Belval / pdf2image

A python module that wraps the pdftoppm utility to convert PDF to PIL Image object
MIT License
1.51k stars 187 forks source link

Inconsistent results between servers with the same code and PDF file #260

Open zekriHichem opened 1 year ago

zekriHichem commented 1 year ago

Describe the bug I am running the same Python 3.8.6 code with the same PDF file and the same version of the pdf2image 1.16.2 library on two different servers. On one server, the code works perfectly and produces the expected output (a list of PIL image objects), but on the other server, the code returns an empty list.

I have tried checking the versions of Python and all dependencies (including pdf2image) on both servers to ensure that they are the same, but the issue persists. I have also tried running the code on both servers with a different PDF file to see if the issue is specific to the PDF file, but this did not help.
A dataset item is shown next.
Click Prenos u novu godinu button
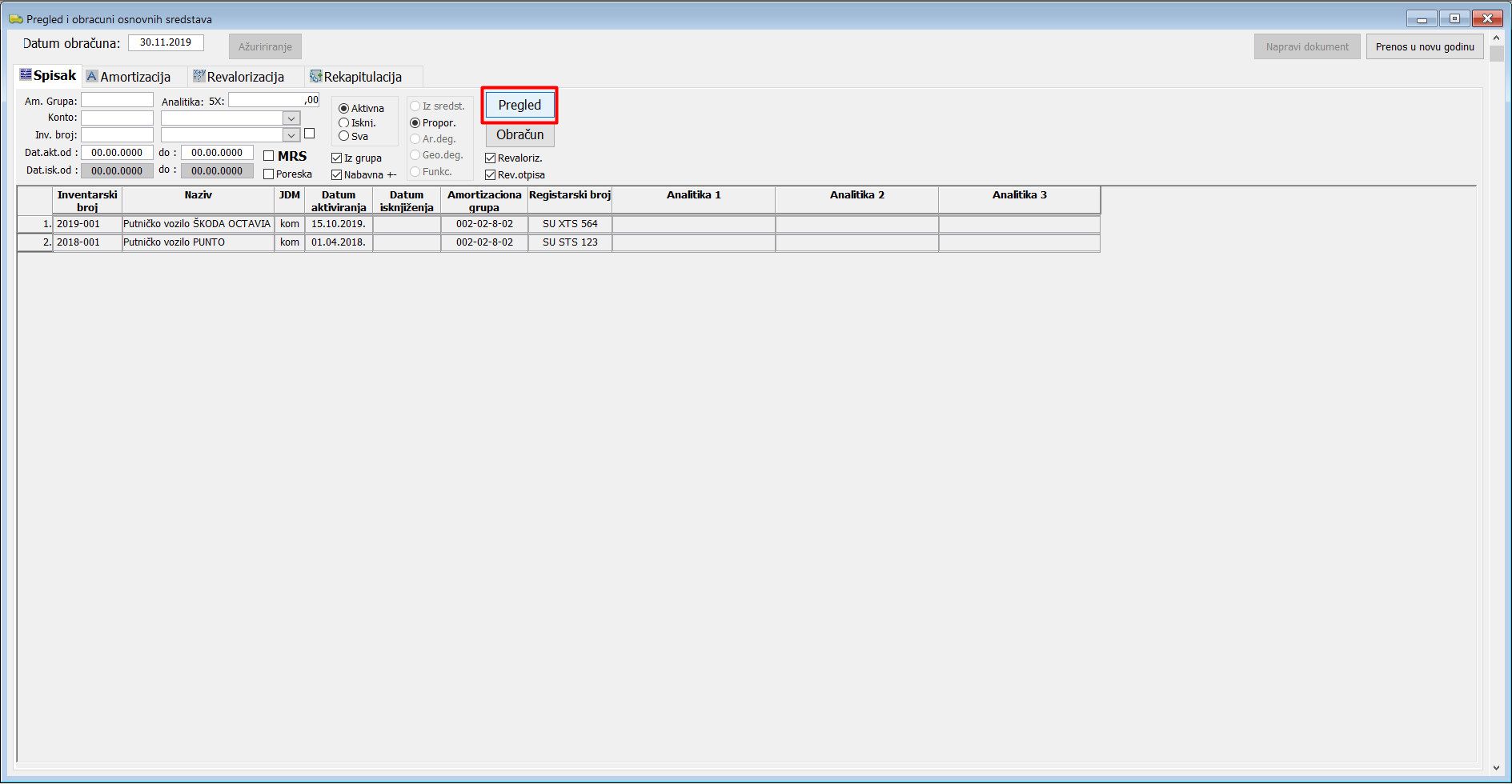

I am not seeing any error messages or logs that indicate what might be causing the issue on the server that returns an empty list.
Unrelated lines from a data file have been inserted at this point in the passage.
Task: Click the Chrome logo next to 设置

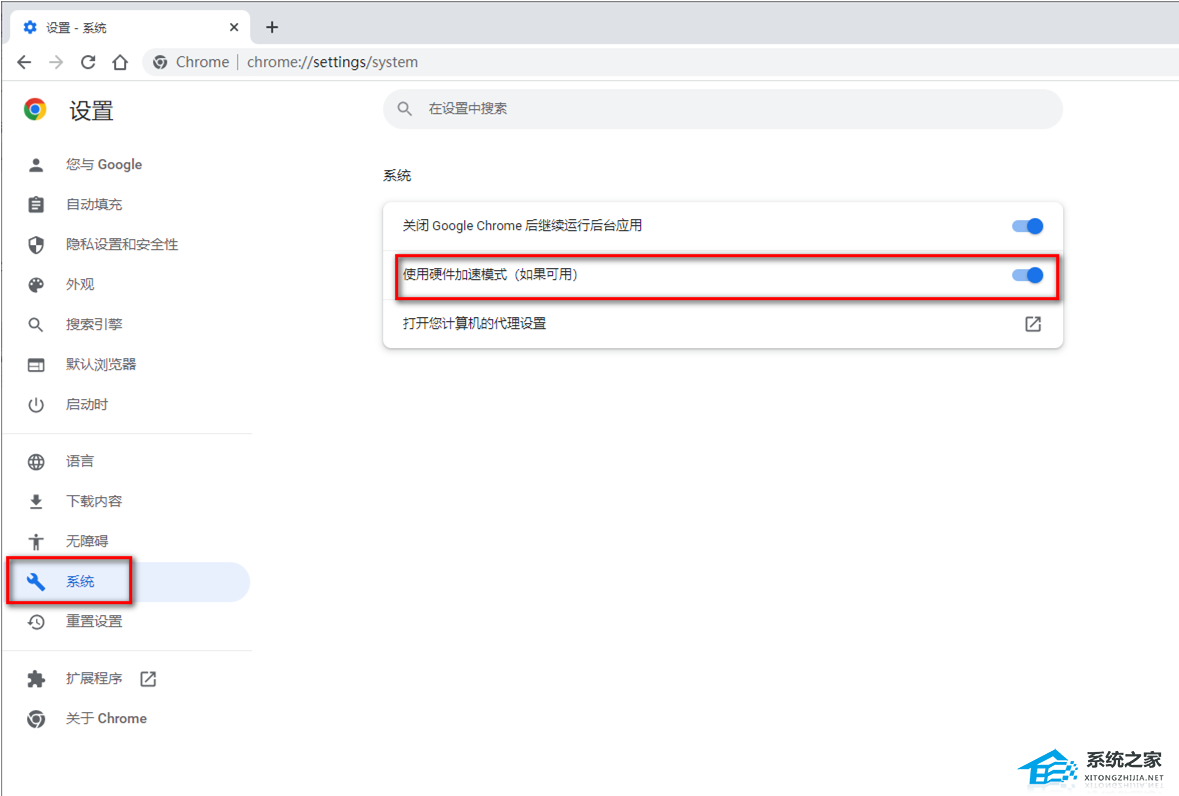Action: pos(36,110)
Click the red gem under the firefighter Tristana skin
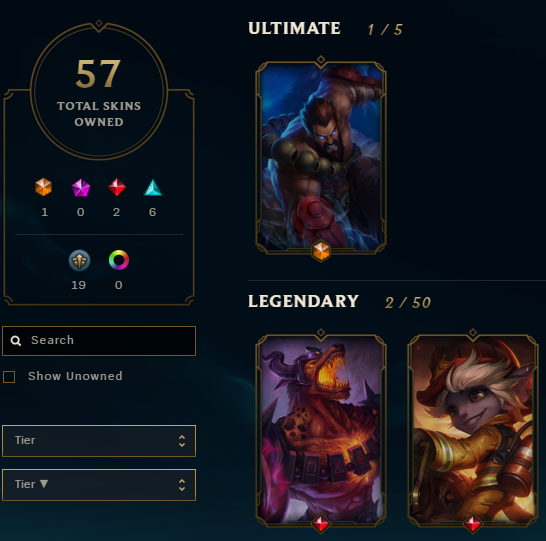 pyautogui.click(x=473, y=523)
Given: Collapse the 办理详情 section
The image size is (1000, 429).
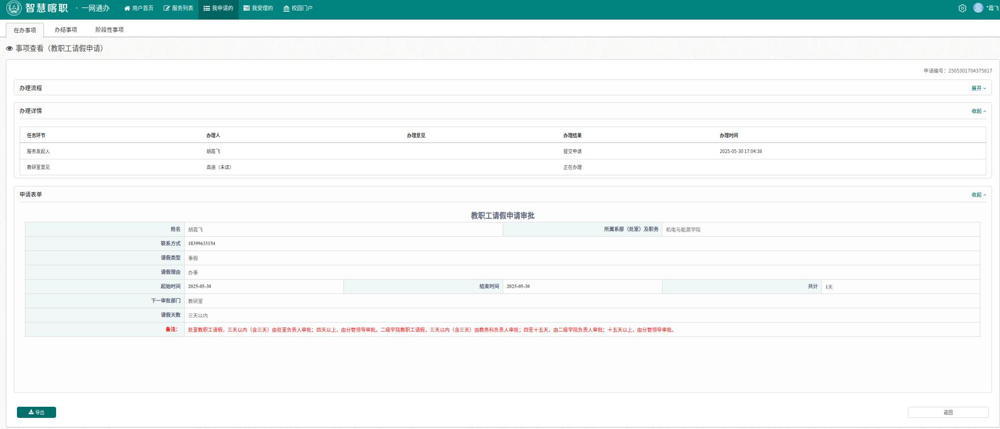Looking at the screenshot, I should 978,111.
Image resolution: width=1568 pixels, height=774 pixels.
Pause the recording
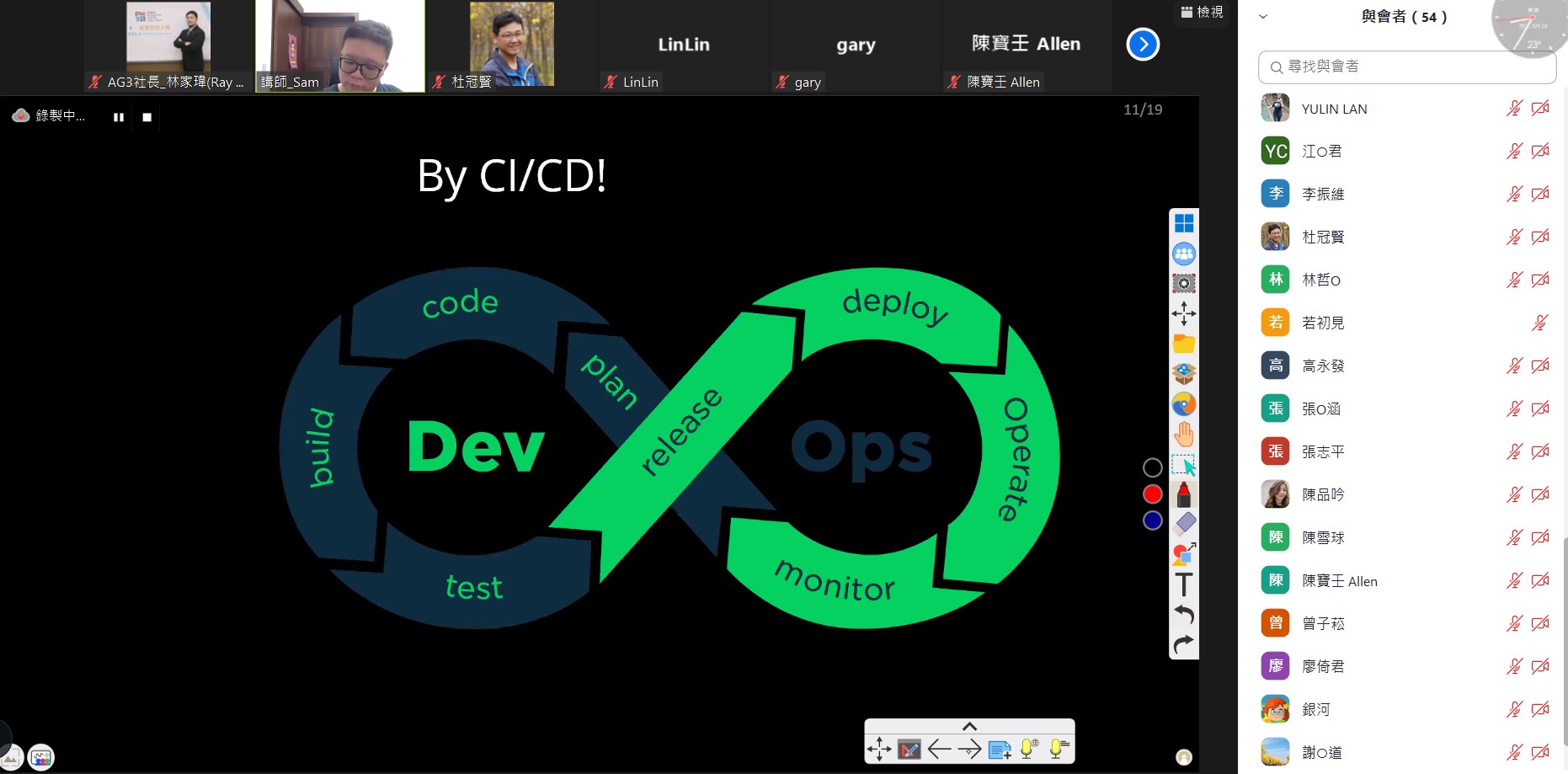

Can you provide any guidance on how to troubleshoot this issue further? Is there anything specific about the pdf2image library or the environment that might be causing inconsistencies in the output between servers?

To Reproduce

Unfortunately, I am unable to reproduce the issue consistently. When running the same code with the same PDF file and the same version of the pdf2image library on two different servers, one server produces the expected output (a list of PIL image objects), but the other server returns an empty list.

If you have any guidance on how to troubleshoot this issue further, or any ideas as to what might be causing inconsistencies in the output between servers, I would greatly appreciate it.

Expected behavior The code should produce the same output (a list of PIL image objects) on both servers.

Actual Results: On one server, the code works perfectly and produces the expected output. On the other server, the code returns an empty list.

code The b64_pdf is not empty.

from pdf2image import convert_from_bytes
file = BytesIO(base64.b64decode(b64_pdf.encode(UTF_8)))
logger.info(f"------------01-----------{file == None}")
try:
       images = convert_from_bytes(file.read(), fmt="JPEG" ,dpi=300, thread_count=4)
       logger.info(f"-----------02----------{images == None}")
       logger.info(f"-----------02----------{images == []}")
except Exception as e:
         logger.exception(f"Error on given input : {e}")
         raise DecompressionBombError(
                message="Exceeded the max pixel count for Pillow"
            )

Desktop (please complete the following information):

zekriHichem commented 1 year ago

It is possible that the issue you are experiencing is related to a difference in the amount of memory allocated on the two servers. When using the pdf2image library to extract images from a PDF, this can take a considerable amount of memory depending on the size of the PDF and the number of images to be extracted.

It is important to check that the servers have similar memory specifications and that the same amount of memory is allocated to the Python process when running your code. If one of the servers has less memory or if the amount allocated to the Python process is lower, this could explain why the code fails on that server.

It was my problem, but I augmented the memory and that worked for me.

But it doesn't return any error or exception, it's just an empty list. Normally, if there was a memory problem, it would have returned an exception of the type 'out of memory' or something like that.

andrew-cybsafe commented 4 months ago

I've also come across this. Looking through the poppler bug list, it could be related to https://gitlab.freedesktop.org/poppler/poppler/-/issues/1403.